US Ambassador to Israel David Friedman said on Sunday that although the Trump administration’s long-anticipated Middle East peace plan is “pretty much completed,” the rollout of the proposal will be delayed by several months.
Israel’s April elections “are a factor, but not the only factor” in the postponement, Friedman told reporters.
The White House wants to release the plan “in a way that gives it the best chance of getting a good reception,” said Friedman, noting that there was still additional “wordsmithing and smoothing” required before it was publicized.
“The challenge to a peace plan is making the case for a much more sober assessment of the realities in this region. The last time there was a meaningful agreement between the Israelis and the Palestinians was 1993. A lot has happened since 1993,” Friedman said, referring to the Oslo Accords.
Friedman made the comments at a press briefing alongside US National Security Adviser John Bolton, ahead of their meeting with Prime Minister Benjamin Netanyahu. Bolton is in Israel to reassure Jerusalem ahead of the Trump-ordered withdrawal of American troops from Syria.
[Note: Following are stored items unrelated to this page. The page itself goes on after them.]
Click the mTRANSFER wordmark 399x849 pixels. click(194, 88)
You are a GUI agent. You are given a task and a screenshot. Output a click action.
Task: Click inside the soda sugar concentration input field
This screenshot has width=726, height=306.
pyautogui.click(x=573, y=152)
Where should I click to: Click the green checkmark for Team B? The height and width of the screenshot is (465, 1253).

The two US officials on Sunday visited the Old City of Jerusalem, including the Western Wall and adjacent Western Wall tunnels, raising the ire of a senior Palestinian official.
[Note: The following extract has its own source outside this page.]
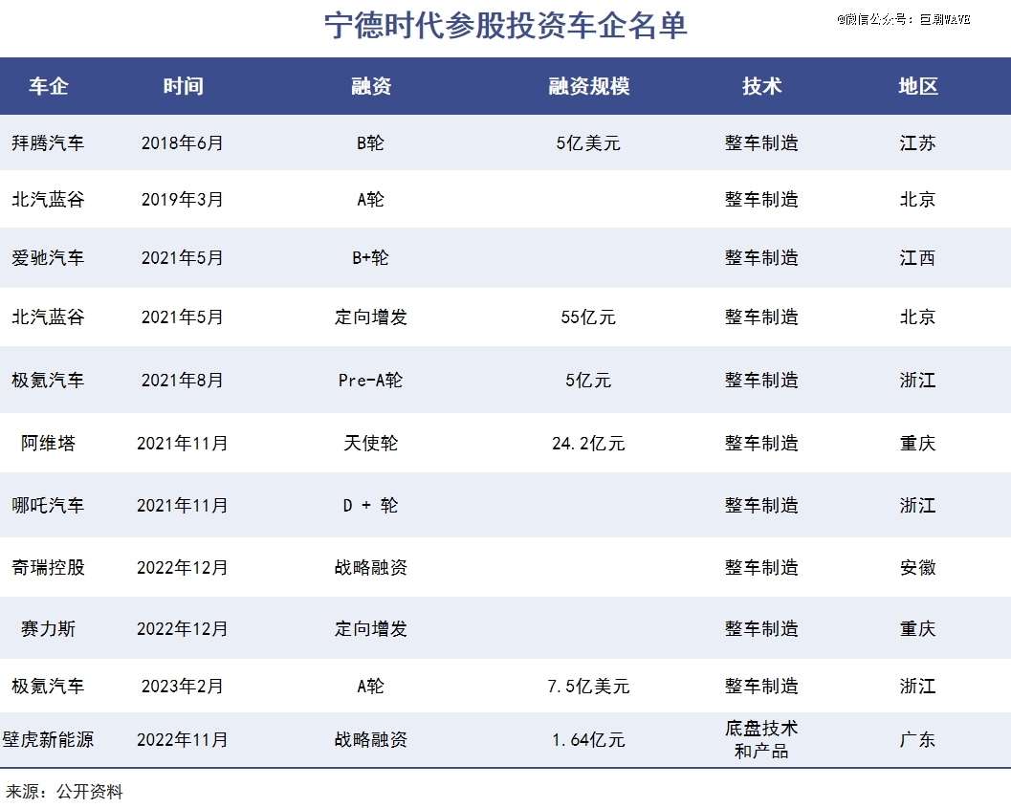Click the WeChat account watermark text
This screenshot has height=808, width=1011.
coord(904,19)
US President Donald Trump’s so-called “deal of the century” for the Middle East, details of which have been scant, was expected to be rolled out in the coming months.
However, a White House official said in December 2018 that the Trump administration was taking the springtime Israeli election into account in planning the unveiling of its Israeli-Palestinian peace plan.
“The upcoming election in Israel on April 9 is one of many factors we are considering in evaluating the timing of the release of the peace plan,” the US official said, hours after Israel’s coalition leaders announced that the national polls would be moved up by seven months.
The plan is unlikely to be welcomed by either side. Israel’s Hadashot TV news suggested last month that the US would likely delay the release of the plan until after the elections, in order not to complicate political life for Netanyahu ahead of the vote with a proposal that would involve compromises by Israel.
It noted, too, that the election date falls two weeks after the pro-Israel AIPAC lobby’s annual police conference, where Netanyahu is a frequent speaker, to audiences of some 16,000 supporters of the US-Israel relationship. His trips to AIPAC usually feature a summit with the US president, and the TV report said Israel’s ambassador to the US, Ron Dermer, would doubtless be seeking to arrange a White House meeting with Trump, which would give Netanyahu a pre-election boost.
In addition to increasing political uncertainty in Israel, the White House must also factor in how the peace plan will be received by the Palestinian Authority, whose president, Mahmoud Abbas, has boycotted the Trump administration since its recognition of Jerusalem as the Israeli capital, and has vowed to oppose the deal.
On November 18, Channel 10 News first reported on a meeting to discuss a possible postponement, citing US officials as saying that Trump wants to see the plan rolled out by February, but that his advisers favor taking a more cautious approach in light of the political crisis engulfing Israel.
At the end of November, Friedman denied that the Washington administration was considering postponing the publication of its peace proposal, saying that the plan will be released whenever it has the best chance of success.
The peace plan will be released when the administration thinks it has “maximized its potential for acceptance, execution and implementation,” the ambassador said in a statement. “Our timing, our strategy and our messaging is — and will be — entirely our own.”
In November 2018, outgoing US Ambassador to the United Nations Nikki Haley called on Israelis and Palestinians to back the US peace plan, saying it was far more “thoughtful” and creative than any that have come before.
Without revealing details of the plan, drawn up by Trump’s son-in-law and special adviser Jared Kushner, Haley said it was far longer than past proposals and included elements that would have previously been “unthinkable.”
“There are things in the plan that every party will like, and there are things in the plan that every party will not like,” said Haley, who was replaced by State Department spokeswoman Heather Nauert.
Haley said that if countries focus solely on parts of the plan that they do not like, “we would return back to the failed status quo of the last 50 years with no prospects for change.”
But, she said, “I assure you there is a lot for both sides to like.”